I thank Liz Twist for securing this important debate on the challenges faced by people living with rare diseases. I am delighted to have the opportunity to speak about phenylketonuria, which has been mentioned already, and to put on record my own concerns about access to treatment for this condition, including the drug Kuvan.
I am raising this issue on behalf of constituents who have been in contact with me about it. In particular, I am grateful to Leanne Barnett for meeting me to discuss the impact that PKU continues to have on her twin daughters, who were born with the condition, and on the family as a whole. I really appreciated gaining an understanding of the extraordinary challenges of living with rare diseases such as PKU, and I believe that Leanne’s case illustrates the problems that many people face, which are unacceptable problems in a modern society.
I will not go into the details of the condition, but we know that the main treatment available at the moment is a strict low-protein diet. For anyone who is a parent of young children, babies or toddlers, managing any diet is challenging, but managing a diet with low protein is extremely difficult. Everyday life becomes filled with anxiety, putting incredible strain upon the parents, who know that one mistake might cost the child their life or lead to brain damage. Leanne explained to me that
“PKU life can feel extremely isolating as the condition is so rare. It’s exhausting having to explain the condition and even then most people think it’s just a food allergy”.
She told me that managing her daughters’ diets is
“difficult and time consuming to manage and almost impossible to adhere to well enough for optimum treatment”.
She explained that, as her daughters grew, she would have to
“measure and monitor everything they eat, restricting the amount of natural protein they consume, which was really…stressful”.
This dietary treatment can also be incredibly costly for families, particularly if they are on a low income, which is a real barrier. The drug Kuvan, having been licensed to treat PKU back in 2008, has not been available to patients in the UK, except in limited circumstances.

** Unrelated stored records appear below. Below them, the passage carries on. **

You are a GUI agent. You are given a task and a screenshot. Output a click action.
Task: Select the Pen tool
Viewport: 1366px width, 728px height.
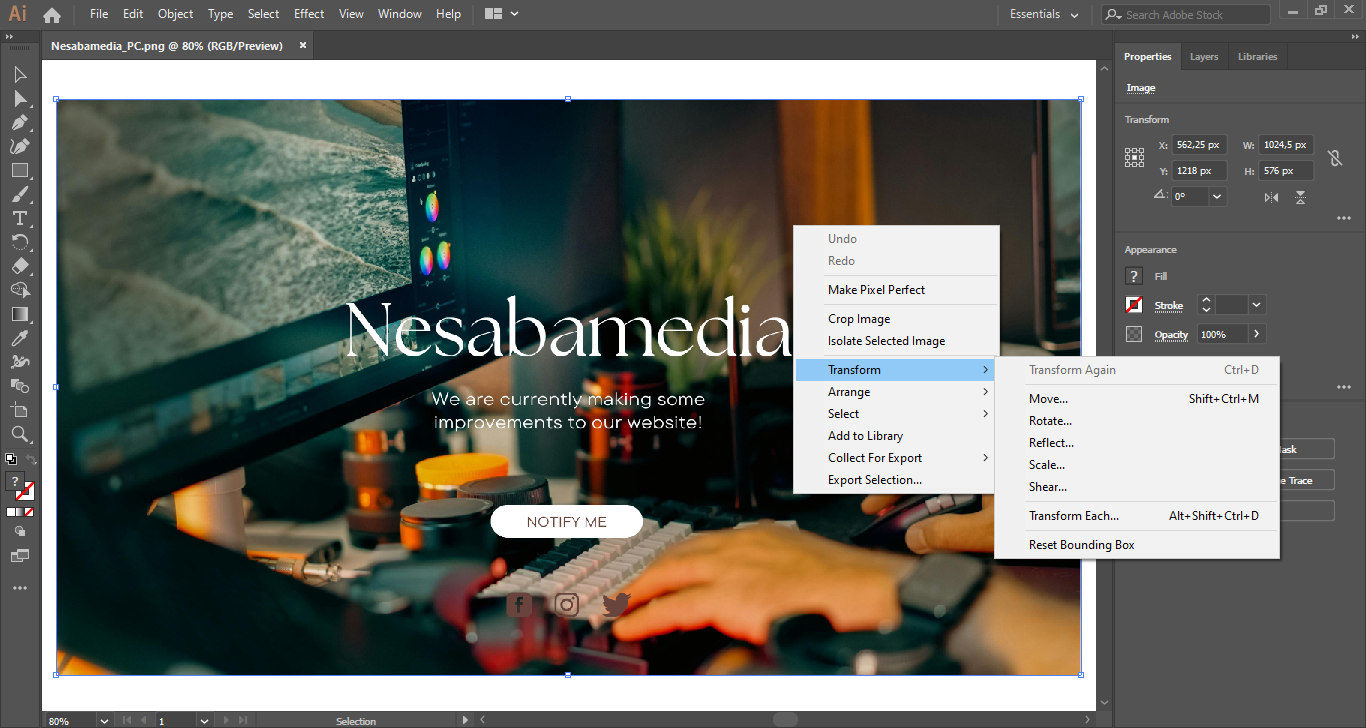point(20,123)
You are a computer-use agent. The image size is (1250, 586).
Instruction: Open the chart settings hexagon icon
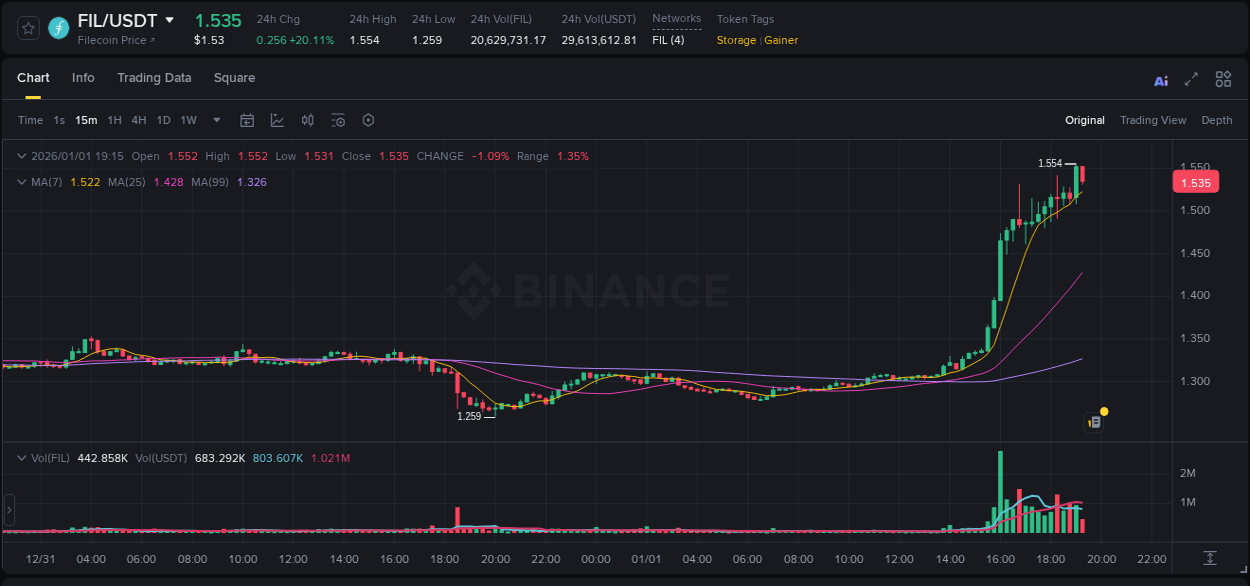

NICE has published its preliminary assessment on the use of Kuvan, recommending its use for children up to the age of 18, which is welcome, but not necessarily its use for people over 18. I say to the Minister that this is a lifelong condition and therefore we need lifelong treatment of Kuvan on the NHS. Anything less than that will cause enormous distress for those young people with PKU who are making the transition to adulthood, so I urge the Government to consider placing Kuvan within the framework as a priority for the future.